DerivKit logo black Gradient#

This section shows how to compute the gradient of a scalar-valued function using DerivKit.

The gradient describes how a scalar output changes with respect to each model parameter.

For a set of parameters \(\theta\) and a scalar-valued function \(f(\theta)\), the gradient is the vector of first derivatives of \(f\) with respect \(\theta\).

Notation

  • p denotes the number of model parameters (theta has shape (p,)).

If f(theta) returns a scalar and theta has shape (p,), the gradient has shape (p,), with one component per parameter.

See also Jacobian for vector-valued outputs and Hessian for second derivatives. For more information on gradient, see CalculusKit.

The primary interface for computing the gradient is derivkit.calculus_kit.CalculusKit.gradient(). For advanced usage and backend-specific keyword arguments, see derivkit.calculus.gradient.build_gradient(). You can choose the derivative backend via method and pass backend-specific options via **dk_kwargs (forwarded to derivkit.derivative_kit.DerivativeKit.differentiate()).

Basic usage#

>>> import numpy as np
>>> from derivkit.calculus_kit import CalculusKit
>>> # Define a scalar-valued function
>>> def func(theta):
...     return np.sin(theta[0]) + theta[1] ** 2
>>> # Point at which to compute the gradient
>>> x0 = np.array([0.5, 2.0])
>>> # Create CalculusKit instance and compute gradient
>>> calc = CalculusKit(func, x0=x0)
>>> grad = calc.gradient()
>>> print(np.round(np.asarray(grad).reshape(-1), 6))  # shape (p,)
[0.877583 4.      ]
>>> ref = np.array([np.cos(0.5), 4.0])
>>> print(np.round(ref, 6))
[0.877583 4.      ]

Finite differences (Ridders) via dk_kwargs#

>>> import numpy as np
>>> from derivkit.calculus_kit import CalculusKit
>>> # Define a scalar-valued function
>>> def func(theta):
...     return np.sin(theta[0]) + theta[1] ** 2
>>> # Create CalculusKit instance and compute gradient
>>> calc = CalculusKit(func, x0=np.array([0.5, 2.0]))
>>> grad = calc.gradient(
...     method="finite",
...     stepsize=1e-2,
...     num_points=5,
...     extrapolation="ridders",
...     levels=4,
... )
>>> print(np.round(np.asarray(grad).reshape(-1), 6))
[0.877583 4.      ]

Adaptive backend via dk_kwargs#

>>> import numpy as np
>>> from derivkit.calculus_kit import CalculusKit
>>> # Define a scalar-valued function
>>> def func(theta):
...     return np.sin(theta[0]) + theta[1] ** 2
>>> # Create CalculusKit instance and compute gradient
>>> calc = CalculusKit(func, x0=np.array([0.5, 2.0]))
>>> grad = calc.gradient(
...     method="adaptive",
...     n_points=12,
...     spacing="auto",
...     ridge=1e-10,
... )
>>> print(np.round(np.asarray(grad).reshape(-1), 6))
[0.877583 4.      ]

Parallelism across parameters#

Different gradient components can be computed in parallel.
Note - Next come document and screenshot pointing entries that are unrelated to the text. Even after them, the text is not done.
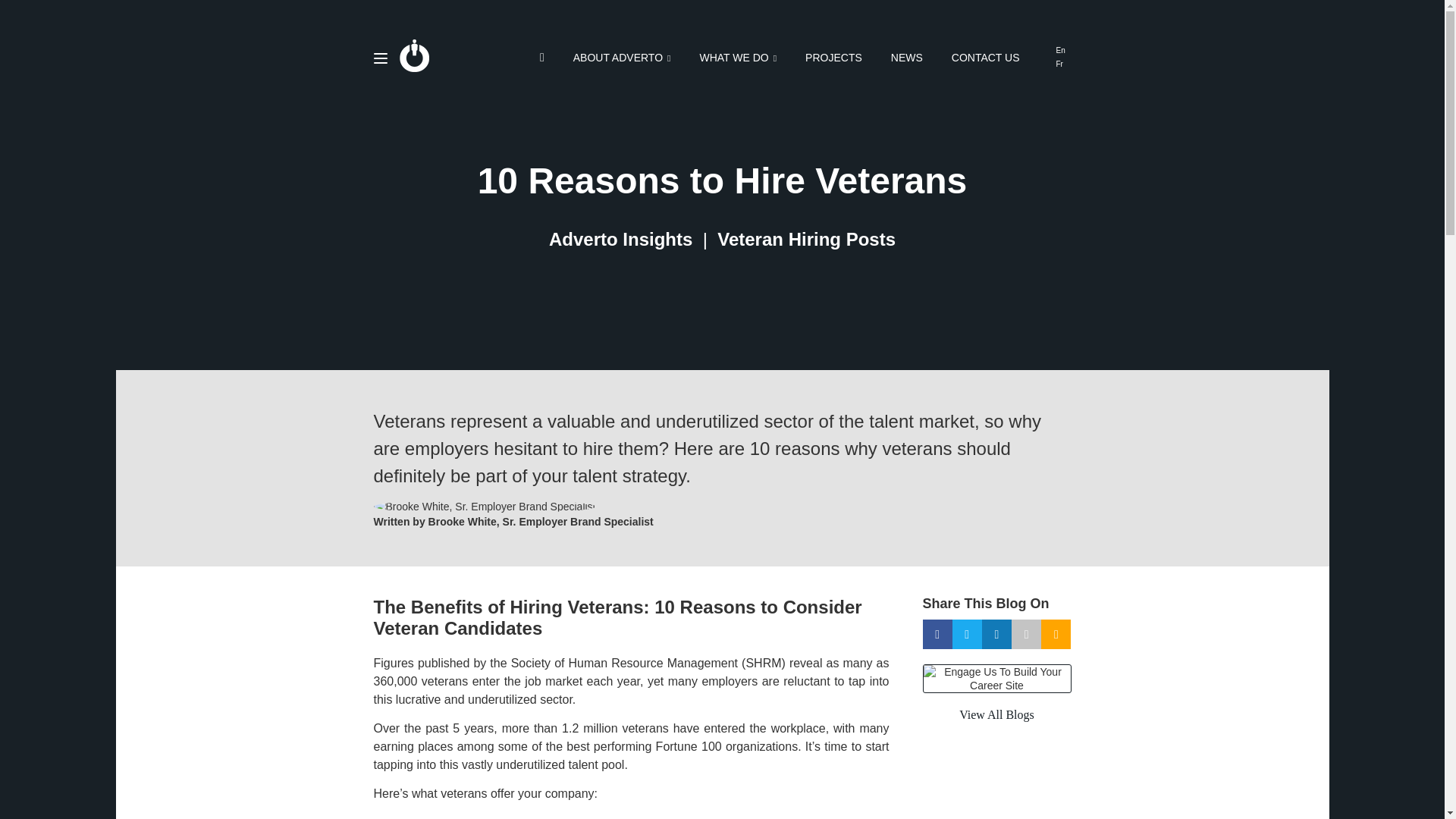
ABOUT ADVERTO (622, 57)
WHAT WE DO (737, 57)
PROJECTS (833, 57)
NEWS (906, 57)
Adverto Insights (620, 238)
CONTACT US (985, 57)
Veteran Hiring Posts (806, 238)
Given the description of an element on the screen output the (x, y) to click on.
The number of parallel processes can be tuned with the n_workers parameter.

>>> import numpy as np
>>> from derivkit.calculus_kit import CalculusKit
>>> # Define a scalar-valued function
>>> def f(theta):
...     return np.sin(theta[0]) + theta[1] ** 2 + np.cos(theta[2])
>>> # Create CalculusKit instance and compute gradient
>>> calc = CalculusKit(f, x0=np.array([0.5, 2.0, 0.1]))
>>> grad = calc.gradient(
...     method="finite",
...     n_workers=3,
...     stepsize=1e-2,
...     num_points=5,
... )
>>> print(np.round(np.asarray(grad).reshape(-1), 6))
[ 0.877583  4.       -0.099833]

Notes#

  • n_workers can speed up expensive functions by parallelizing gradient components. For cheap functions, overhead may dominate.

  • The function must return a scalar. If it returns a vector or higher-rank tensor, derivkit.CalculusKit.gradient() raises TypeError.